Na leitura (Act 13, 13-25) lê-se que Paulo, chegando a Antioquia, “como geralmente fazia, no sábado foi à sinagoga” onde “o convidaram a falar”. Tratava-se de “um hábito dos judeus daquele tempo” quando chegava um hóspede. Assim, Paulo “começou a anunciar Jesus Cristo”. Mas não disse: ‘Anuncio Jesus Cristo Salvador; Ele veio do Céu; foi Deus quem o enviou; salvou-nos todos, revelando-se a nós’. Não!“. Para explicar quem é Jesus, o apóstolo “começa a narrar a história do povo”. Na Escritura lê-se: “Paulo levantou-se e disse: ‘Ouvi, o Deus do povo de Israel escolheu os nossos pais...’”. E, a partir de Abraão, Paulo “narrou a história inteira”.
Não se trata de uma escolha casual. Na sua reflexão, Francisco recordou que também agiram assim “Pedro nos seus discursos, depois do Pentecostes”, e “Estêvão diante do Sinédrio”: eles “não anunciaram um Jesus sem história”, mas “Jesus na história de um povo que Deus fez caminhar por séculos para chegar à maturidade, à plenitude dos tempos”. Desta narração entende-se que “quando o povo chega à plenitude dos tempos vem o Salvador, e o povo continua a caminhar porque Ele voltará”. Eis uma das características da identidade cristã: “ser homem e mulher de história, entender que a história não começa nem acaba comigo”. Tudo começou quando o Senhor entrou na história.

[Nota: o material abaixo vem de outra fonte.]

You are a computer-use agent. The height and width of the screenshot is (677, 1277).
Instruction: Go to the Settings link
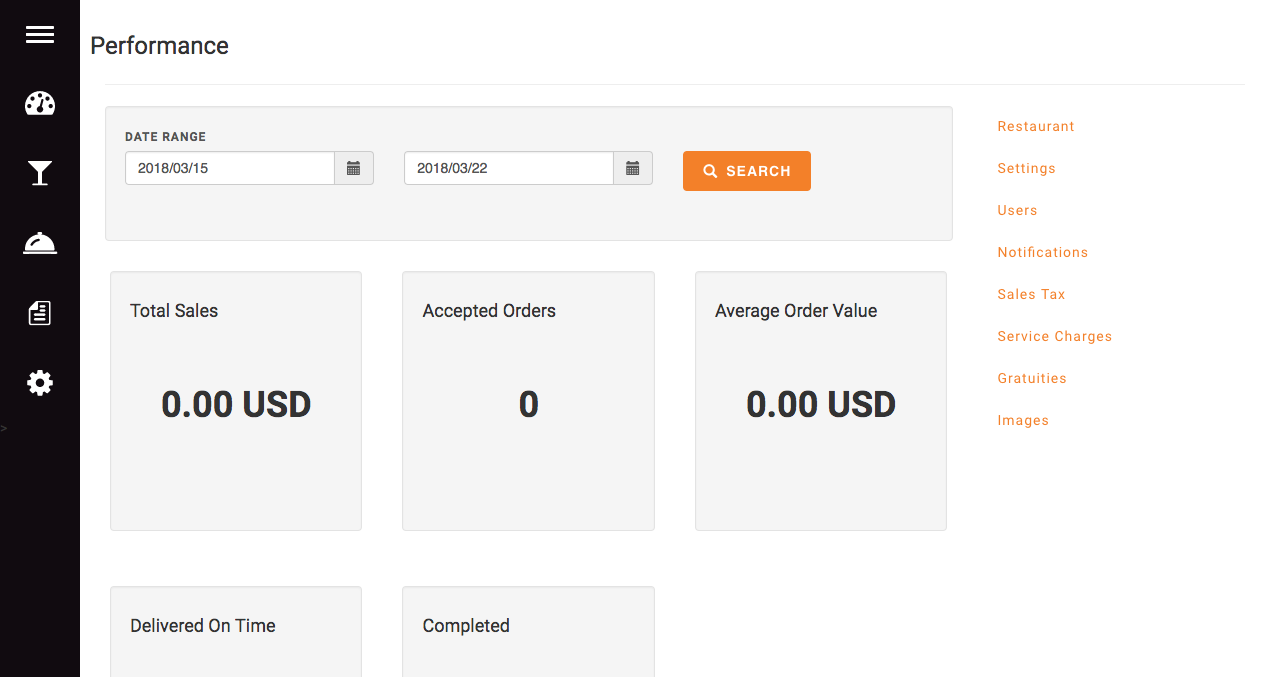pos(1026,169)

Depois, o Pontífice recordou o salmo “tão bonito” do início da missa: “Senhor, quando avançavas com o teu povo, lhe abrias o caminho e habitavas com ele, a terra tremeu, os Céus clamaram, ó Admirável!”. Assim, “o cristão é homem e mulher de história, porque não se pertence a si mesmo mas está inserido num povo que caminha”. Por isso, é impossível pensar num “egoísmo cristão”. Não existe um cristão perfeito, “um homem, uma mulher espiritual de laboratório”, mas sempre um homem, uma mulher espiritual, inseridos “num povo, com uma longa história, que continua a caminhar até à volta do Senhor”.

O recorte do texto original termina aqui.